Set task 1: Please reproduce the passage from the oil market excerpt, from "To achieve the" up to and including "alternative fuel sources.".
Set task 2: According to the oil market excerpt, which two producers have easily exploited spare capacity?
Set task 3: Name each of the Three 'P' objectives listed in the oil market excerpt.

Document excerpt:
··········

Despite the current diplomatic and PR brouhaha, an emerging convergence of geopolitical and geo-economic interests has become evident. Some industry analysts see the U.S. and the Kingdom – the world’s two largest crude oil producers – more closely aligning their Three ‘P’ (political, pricing and producing) objectives in the coming months and years.
The overlap of mutual interest looks compelling. Both the United States and Saudi Arabia seek to contain Iranian power and fatally damage its regime. Both the US and the Kingdom are protective of their respective oil market share. Both see the best long-term benefit in stable, moderate oil prices. And between August and October of this year, oil prices seemed to be climbing at a dangerous pace – reaching their highest point since 2014.
To achieve the common aim of market stability, both understood that more oil needed to be pumped into the global economy, necessarily exerting downward pressure on oil prices. For the Trump administration, more oil production means cheaper gas at the pump in the run-up and aftermath to the 2020 November elections. For OPEC and its new group of non-member allies – which now includes Russia – moderate prices translate to locked-in demand, preventing consumers from investing in electric vehicles and alternative fuel sources.
More immediately, those with easily exploited spare capacity – the Russians and the Saudis – want more production and more revenue to eclipse competitors. By pumping now, both earn more revenues and protect the long-term sustainability of their petro-economies by increasing supply and keeping prices restrained. Pump too much, however, and fiscal budgets suffer. And as the United States learned the hard way, low oil prices can threaten the survival of a still nascent industry.
What room do US producers have in this calculation? The surprising answer – a Saudi/Russia/US axis in the oil markets. Here’s why this makes sense:
David vs. Goliath
By the mid-2000s, North American shale producers had emerged as the wild- card disrupter of global oil markets. The combination of lower-up front capital expenditures (capex) and lightning-quick project completion times allowed US drillers to ramp up the amount of shale hydrocarbons extracted at an unprecedented pace. In a blink of a competitive eye, hydraulic fracturing made enormous strata of resource-bearing shale economically exploitable. Suddenly, the world’s top oil consumer could contemplate a very large reduction in its reliance on imported oil.
Foreign producers watched all this very intently. Correctly perceiving a threat to market share, OPEC moved to stifle -- if not strangle outright -- the fledgling U.S. shale industry’s merging impact on the global market. The Saudi-led strategy had a basic simplicity: Flood the world with low-cost crude and push oil prices down, thereby undermining the budding shale industry and prevent the US from recovering its mid-20th century oil market pre-eminence.

··········

Dataset section:
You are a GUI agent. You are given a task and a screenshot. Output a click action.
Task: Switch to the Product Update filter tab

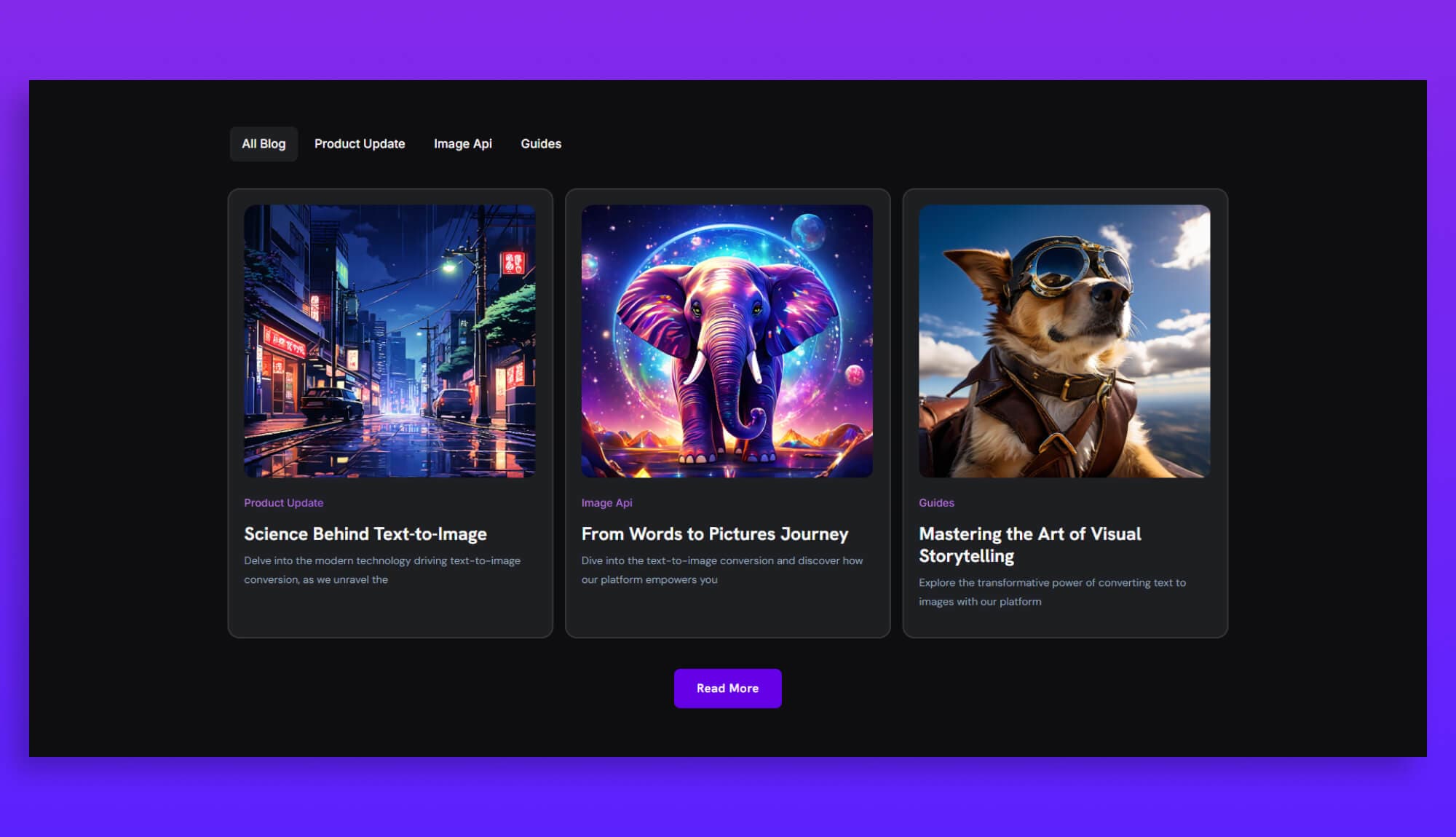coord(360,143)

··········

Written reply 1:
To achieve the common aim of market stability, both understood that more oil needed to be pumped into the global economy, necessarily exerting downward pressure on oil prices. For the Trump administration, more oil production means cheaper gas at the pump in the run-up and aftermath to the 2020 November elections. For OPEC and its new group of non-member allies – which now includes Russia – moderate prices translate to locked-in demand, preventing consumers from investing in electric vehicles and alternative fuel sources.

Written reply 2: The Russians and the Saudis.

Written reply 3: Political, pricing, producing